As heating demand retracts, so are propane prices. One month after hitting their nearly six-year high at Mont Belvieu, prices fell another 1% from the previous week to $1.06/gal. This is just below the Conway price of $1.08/gal, which was down 4% from last week. In seven weeks, propane prices in the Midcontinent have lost nearly $3.00/gal in value.

Despite these prices, it is likely that propane stock levels will be tight when fall arrives, according to En*Vantage. “..[I]t will be difficult to rebuild propane stocks at an average weekly rate of 1.3 million bbl during the spring and summer months to reach the five-year average level by the end of October. Note that the capability to export propane this year is much greater than it was last year at this time and the arbitrage to export propane at sufficient levels to support spot cargoes of propane. Midcontinent propane markets could be extremely tight this fall unless Conway prices induce propane to be retained in the region rather than be transported via Y-grade lines to the Gulf Coast to be fractionated and then exported and/or cracked,” the company said in its March 13 Weekly Energy Report.
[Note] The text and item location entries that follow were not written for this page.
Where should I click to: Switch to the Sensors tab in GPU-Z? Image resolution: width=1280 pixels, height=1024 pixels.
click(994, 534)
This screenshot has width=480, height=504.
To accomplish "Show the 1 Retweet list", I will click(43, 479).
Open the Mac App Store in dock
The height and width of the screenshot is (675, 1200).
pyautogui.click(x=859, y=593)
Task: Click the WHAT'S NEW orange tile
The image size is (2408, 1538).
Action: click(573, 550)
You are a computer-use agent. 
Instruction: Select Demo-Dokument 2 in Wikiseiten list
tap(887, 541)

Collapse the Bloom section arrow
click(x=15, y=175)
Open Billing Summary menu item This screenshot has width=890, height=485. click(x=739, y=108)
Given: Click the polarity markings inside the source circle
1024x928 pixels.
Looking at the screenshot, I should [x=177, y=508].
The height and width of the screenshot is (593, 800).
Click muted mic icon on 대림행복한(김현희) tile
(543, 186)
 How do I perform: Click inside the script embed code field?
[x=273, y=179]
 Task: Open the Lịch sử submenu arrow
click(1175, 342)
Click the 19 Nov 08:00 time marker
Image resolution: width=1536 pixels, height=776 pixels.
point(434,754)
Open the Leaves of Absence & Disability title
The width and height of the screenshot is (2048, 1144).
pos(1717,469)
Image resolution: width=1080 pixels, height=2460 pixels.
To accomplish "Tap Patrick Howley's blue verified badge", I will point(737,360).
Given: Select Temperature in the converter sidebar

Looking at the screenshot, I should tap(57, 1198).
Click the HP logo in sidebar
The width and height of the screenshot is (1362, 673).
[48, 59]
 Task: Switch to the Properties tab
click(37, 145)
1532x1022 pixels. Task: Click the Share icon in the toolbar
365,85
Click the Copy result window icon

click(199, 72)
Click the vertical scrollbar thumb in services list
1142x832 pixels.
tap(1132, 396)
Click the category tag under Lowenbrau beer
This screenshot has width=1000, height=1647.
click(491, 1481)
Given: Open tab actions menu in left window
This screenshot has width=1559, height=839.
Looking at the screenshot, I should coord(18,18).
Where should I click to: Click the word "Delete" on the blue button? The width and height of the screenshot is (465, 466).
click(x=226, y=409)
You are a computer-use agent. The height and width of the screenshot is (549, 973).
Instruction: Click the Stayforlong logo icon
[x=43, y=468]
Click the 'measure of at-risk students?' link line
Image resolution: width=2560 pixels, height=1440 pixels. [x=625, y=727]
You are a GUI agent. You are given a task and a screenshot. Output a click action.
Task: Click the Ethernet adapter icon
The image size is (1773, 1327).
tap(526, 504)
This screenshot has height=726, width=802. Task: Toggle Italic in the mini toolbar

The lone NGL to experience a noticeable price increase during the week was Mont Belvieu C5+, which rose 4% to $2.21/gal, its highest price since it was $2.24/gal the week of Sept. 11, 2013. This was primarily due to increased crude prices related to geopolitical fears related to the Ukraine and Crimea. The Conway price fell 2% to $2.23/gal as that market is rebalancing after trading at a very high $2.27/gal price the previous two weeks.

The theoretical NGL bbl price fell 3% to $42.99/bbl at Conway with a 1% drop in margin to $26.99/bbl The Mont Belvieu price decreased slightly to $42.27/bbl with a 2% gain in margin to $26.19/bbl. The most profitable NGL to make at both hubs was C5+ at $1.75/gal at Conway and $1.72/gal at Mont Belvieu. This was followed, in order, by isobutane at 88 cents/gal at Conway and 85 cents/gal at Mont Belvieu; butane at 73 cents/gal at Conway and 79 cents/gal at Mont Belvieu; propane at 68 cents/gal at Conway and 66 cents/gal at Mont Belvieu; and ethane at 3 cents/gal at Conway and 1 cent/gal at Mont Belvieu.

Natural gas storage levels fell below 1 trillion cubic feet (Tcf) the week of March 14 as the EIA reported that they decreased 48 billion cubic feet (Bcf) to 953 Bcf from 1.001 Tcf the previous week. This was 49% below the 1.885 Tcf posted last year at the same time and 48% below the five-year average of 1.829 Tcf.